_Materials provided_
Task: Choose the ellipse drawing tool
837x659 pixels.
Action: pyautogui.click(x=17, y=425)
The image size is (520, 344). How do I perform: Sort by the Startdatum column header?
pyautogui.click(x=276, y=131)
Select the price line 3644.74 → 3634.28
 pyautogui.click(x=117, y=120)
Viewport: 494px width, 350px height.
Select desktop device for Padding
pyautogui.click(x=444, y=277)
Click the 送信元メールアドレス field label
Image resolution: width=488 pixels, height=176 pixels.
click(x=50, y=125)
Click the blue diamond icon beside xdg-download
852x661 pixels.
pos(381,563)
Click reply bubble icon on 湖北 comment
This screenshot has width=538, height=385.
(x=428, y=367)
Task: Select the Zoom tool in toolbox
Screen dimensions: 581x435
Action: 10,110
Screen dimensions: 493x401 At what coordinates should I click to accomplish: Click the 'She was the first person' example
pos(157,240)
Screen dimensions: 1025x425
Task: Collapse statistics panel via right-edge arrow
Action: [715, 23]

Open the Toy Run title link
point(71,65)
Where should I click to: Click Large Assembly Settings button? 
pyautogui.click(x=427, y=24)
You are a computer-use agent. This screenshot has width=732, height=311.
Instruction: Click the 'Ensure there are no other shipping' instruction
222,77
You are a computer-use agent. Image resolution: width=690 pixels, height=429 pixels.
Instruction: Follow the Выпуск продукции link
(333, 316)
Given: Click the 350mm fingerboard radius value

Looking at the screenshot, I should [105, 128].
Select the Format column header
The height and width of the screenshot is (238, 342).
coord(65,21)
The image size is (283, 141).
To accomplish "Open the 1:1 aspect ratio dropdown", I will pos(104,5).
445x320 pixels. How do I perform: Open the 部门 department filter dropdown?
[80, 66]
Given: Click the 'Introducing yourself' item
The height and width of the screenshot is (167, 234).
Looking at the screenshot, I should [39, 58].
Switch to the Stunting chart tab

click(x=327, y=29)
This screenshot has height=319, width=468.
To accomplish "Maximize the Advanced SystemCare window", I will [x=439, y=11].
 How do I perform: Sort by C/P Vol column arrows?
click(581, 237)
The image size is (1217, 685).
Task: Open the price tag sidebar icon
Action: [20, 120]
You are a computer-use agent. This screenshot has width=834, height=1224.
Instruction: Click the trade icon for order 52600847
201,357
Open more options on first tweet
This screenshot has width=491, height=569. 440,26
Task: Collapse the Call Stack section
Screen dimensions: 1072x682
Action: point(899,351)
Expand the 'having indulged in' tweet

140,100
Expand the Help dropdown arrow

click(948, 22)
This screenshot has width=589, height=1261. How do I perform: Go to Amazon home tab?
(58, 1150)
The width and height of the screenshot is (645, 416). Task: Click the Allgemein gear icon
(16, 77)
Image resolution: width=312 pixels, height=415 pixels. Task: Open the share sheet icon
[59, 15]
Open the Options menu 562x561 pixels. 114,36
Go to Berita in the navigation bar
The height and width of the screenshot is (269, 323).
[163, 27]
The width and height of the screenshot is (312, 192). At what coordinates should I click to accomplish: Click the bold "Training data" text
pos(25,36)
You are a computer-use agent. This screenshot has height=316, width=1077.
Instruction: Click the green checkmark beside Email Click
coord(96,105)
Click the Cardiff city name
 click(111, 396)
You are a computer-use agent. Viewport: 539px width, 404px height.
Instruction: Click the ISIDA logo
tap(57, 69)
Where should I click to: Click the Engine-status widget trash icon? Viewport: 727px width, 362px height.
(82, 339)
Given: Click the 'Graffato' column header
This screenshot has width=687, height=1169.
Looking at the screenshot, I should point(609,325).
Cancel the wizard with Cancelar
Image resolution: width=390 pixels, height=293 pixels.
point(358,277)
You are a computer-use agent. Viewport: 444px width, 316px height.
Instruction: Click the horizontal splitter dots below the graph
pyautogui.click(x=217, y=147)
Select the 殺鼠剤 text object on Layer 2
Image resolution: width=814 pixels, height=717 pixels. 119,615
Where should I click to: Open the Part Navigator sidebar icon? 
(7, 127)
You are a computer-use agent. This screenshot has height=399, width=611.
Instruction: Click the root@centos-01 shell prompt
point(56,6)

_Aim of the exercise_
Repeat every record, keeping each word and mark exactly as it is.

_Solution to this task_
Task: Choose the ellipse drawing tool
837x659 pixels.
Action: pyautogui.click(x=17, y=425)
The image size is (520, 344). How do I perform: Sort by the Startdatum column header?
pyautogui.click(x=276, y=131)
Select the price line 3644.74 → 3634.28
 pyautogui.click(x=117, y=120)
Viewport: 494px width, 350px height.
Select desktop device for Padding
pyautogui.click(x=444, y=277)
Click the 送信元メールアドレス field label
Image resolution: width=488 pixels, height=176 pixels.
click(x=50, y=125)
Click the blue diamond icon beside xdg-download
852x661 pixels.
pos(381,563)
Click reply bubble icon on 湖北 comment
This screenshot has width=538, height=385.
(x=428, y=367)
Task: Select the Zoom tool in toolbox
Screen dimensions: 581x435
Action: 10,110
Screen dimensions: 493x401 At what coordinates should I click to accomplish: Click the 'She was the first person' example
pos(157,240)
Screen dimensions: 1025x425
Task: Collapse statistics panel via right-edge arrow
Action: [715, 23]

Open the Toy Run title link
point(71,65)
Where should I click to: Click Large Assembly Settings button? 
pyautogui.click(x=427, y=24)
You are a computer-use agent. This screenshot has width=732, height=311.
Instruction: Click the 'Ensure there are no other shipping' instruction
222,77
You are a computer-use agent. Image resolution: width=690 pixels, height=429 pixels.
Instruction: Follow the Выпуск продукции link
(333, 316)
Given: Click the 350mm fingerboard radius value

Looking at the screenshot, I should [105, 128].
Select the Format column header
The height and width of the screenshot is (238, 342).
coord(65,21)
The image size is (283, 141).
To accomplish "Open the 1:1 aspect ratio dropdown", I will pos(104,5).
445x320 pixels. How do I perform: Open the 部门 department filter dropdown?
[80, 66]
Given: Click the 'Introducing yourself' item
The height and width of the screenshot is (167, 234).
Looking at the screenshot, I should [39, 58].
Switch to the Stunting chart tab

click(x=327, y=29)
This screenshot has height=319, width=468.
To accomplish "Maximize the Advanced SystemCare window", I will [x=439, y=11].
 How do I perform: Sort by C/P Vol column arrows?
click(581, 237)
The image size is (1217, 685).
Task: Open the price tag sidebar icon
Action: [20, 120]
You are a computer-use agent. This screenshot has width=834, height=1224.
Instruction: Click the trade icon for order 52600847
201,357
Open more options on first tweet
This screenshot has width=491, height=569. 440,26
Task: Collapse the Call Stack section
Screen dimensions: 1072x682
Action: point(899,351)
Expand the 'having indulged in' tweet

140,100
Expand the Help dropdown arrow

click(948, 22)
This screenshot has width=589, height=1261. How do I perform: Go to Amazon home tab?
(58, 1150)
The width and height of the screenshot is (645, 416). Task: Click the Allgemein gear icon
(16, 77)
Image resolution: width=312 pixels, height=415 pixels. Task: Open the share sheet icon
[59, 15]
Open the Options menu 562x561 pixels. 114,36
Go to Berita in the navigation bar
The height and width of the screenshot is (269, 323).
[163, 27]
The width and height of the screenshot is (312, 192). At what coordinates should I click to accomplish: Click the bold "Training data" text
pos(25,36)
You are a computer-use agent. This screenshot has height=316, width=1077.
Instruction: Click the green checkmark beside Email Click
coord(96,105)
Click the Cardiff city name
 click(111, 396)
You are a computer-use agent. Viewport: 539px width, 404px height.
Instruction: Click the ISIDA logo
tap(57, 69)
Where should I click to: Click the Engine-status widget trash icon? Viewport: 727px width, 362px height.
(82, 339)
Given: Click the 'Graffato' column header
This screenshot has width=687, height=1169.
Looking at the screenshot, I should point(609,325).
Cancel the wizard with Cancelar
Image resolution: width=390 pixels, height=293 pixels.
point(358,277)
You are a computer-use agent. Viewport: 444px width, 316px height.
Instruction: Click the horizontal splitter dots below the graph
pyautogui.click(x=217, y=147)
Select the 殺鼠剤 text object on Layer 2
Image resolution: width=814 pixels, height=717 pixels. 119,615
Where should I click to: Open the Part Navigator sidebar icon? 
(7, 127)
You are a computer-use agent. This screenshot has height=399, width=611.
Instruction: Click the root@centos-01 shell prompt
point(56,6)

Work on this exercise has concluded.